Sample Number	PV (μm)	PV Change Rate	RMS (μm)	RMS Change Rate
No. 0	2.80		0.502
No. 4	1.11	60.36%	0.387	22.91%
No. 8	1.12	60.0%	0.274	45.42%
No. 12	1.41	49.64%	0.325	35.26%
No. 15	0.42	85.0%	0.232	53.78%
No. 18	0.83	70.36%	0.267	46.81%
No. 23	0.61	78.21%	0.293	41.63%
No. 25	1.26	55.0%	0.297	40.84%

. The RMS calculation method is outlined in Equation (1):

$$RMS=\sqrt{{\displaystyle \frac{{\sum }_{i=1}^N{x}_i^2}{N}}}$$

(1)

Figure 2a,i demonstrate that upon completion of turning, the surface exhibits prominent marks, substantial depth, and noticeably undulating morphology. Following USRP (Figure 2b–i), irregular surface scratches and grooves, along with other micro-surface defects, are notably eradicated, resulting in an increased distance between adjacent peaks and troughs, ultimately forming a continuous flat surface in the local region.

The alterations in the surface profile characteristics under varied processing conditions are outlined in Table 3. In comparison to the surface profile post-finish turning (No. 0), the PV and RMS values witnessed a reduction after URSP treatment. For sample No. 15, the most significant alterations occurred in the PV (85.0% reduction) and RMS (53.78% reduction) values, respectively. This observation suggested a significant alteration in the workpiece’s surface profile following URSP treatment, though the distinctive features of peaks and troughs remain incompletely eradicated. This incomplete eradication of surface features (Figure 3) occurs because of the iterative cyclic process wherein the rolling head continuously exerts pressure, causing the upward peak of the workpiece surface to compress and leading to the plastic deformation of the material to fill the corresponding valley [23].

Figure 3 illustrates the gradient distribution of microhardness in both the original sample and selected samples after USRP. The diagram reveals that the samples subjected to turning (No. 0) and USRP exhibited work-hardening, with microhardness varying on a gradient with depth. The surface microhardness of the USRP-treated sample exceeds that of the turned sample (No. 0) and diminishes with increasing distance from the treated surface. The significant work hardening results from increased plastic deformation in the surface layer due to USRP’s high-frequency impact, leading to the formation of high-density dislocations, grain boundaries, and grain refinement.

DATASET
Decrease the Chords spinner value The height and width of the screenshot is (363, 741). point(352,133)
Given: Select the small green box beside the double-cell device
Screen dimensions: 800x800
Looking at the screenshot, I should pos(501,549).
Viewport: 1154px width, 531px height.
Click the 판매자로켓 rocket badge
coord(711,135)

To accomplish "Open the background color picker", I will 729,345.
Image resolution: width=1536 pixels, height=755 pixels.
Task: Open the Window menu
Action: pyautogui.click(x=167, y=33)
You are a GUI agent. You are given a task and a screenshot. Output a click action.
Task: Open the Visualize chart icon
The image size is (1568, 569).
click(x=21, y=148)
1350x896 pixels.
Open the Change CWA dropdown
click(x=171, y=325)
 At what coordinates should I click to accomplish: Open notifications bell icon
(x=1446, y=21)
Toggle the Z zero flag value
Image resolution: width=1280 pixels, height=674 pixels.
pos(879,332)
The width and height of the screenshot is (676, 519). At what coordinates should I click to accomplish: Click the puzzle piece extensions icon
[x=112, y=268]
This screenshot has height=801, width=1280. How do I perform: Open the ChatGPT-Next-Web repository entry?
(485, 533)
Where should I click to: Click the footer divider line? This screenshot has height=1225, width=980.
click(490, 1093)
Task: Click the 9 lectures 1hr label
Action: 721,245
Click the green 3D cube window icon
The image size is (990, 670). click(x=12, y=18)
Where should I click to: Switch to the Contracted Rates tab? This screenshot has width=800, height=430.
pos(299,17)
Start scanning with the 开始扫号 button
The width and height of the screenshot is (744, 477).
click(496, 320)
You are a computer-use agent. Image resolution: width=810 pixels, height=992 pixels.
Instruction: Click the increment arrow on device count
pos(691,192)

YOUR INSTRUCTIONS
Update the surface treatment text from the words containing "The alterations in" through "corresponding valley [23].", replacing "rolling head" with "rolling tool".

ANSWER FOR THE TASK
The alterations in the surface profile characteristics under varied processing conditions are outlined in Table 3. In comparison to the surface profile post-finish turning (No. 0), the PV and RMS values witnessed a reduction after URSP treatment. For sample No. 15, the most significant alterations occurred in the PV (85.0% reduction) and RMS (53.78% reduction) values, respectively. This observation suggested a significant alteration in the workpiece’s surface profile following URSP treatment, though the distinctive features of peaks and troughs remain incompletely eradicated. This incomplete eradication of surface features (Figure 3) occurs because of the iterative cyclic process wherein the rolling tool continuously exerts pressure, causing the upward peak of the workpiece surface to compress and leading to the plastic deformation of the material to fill the corresponding valley [23].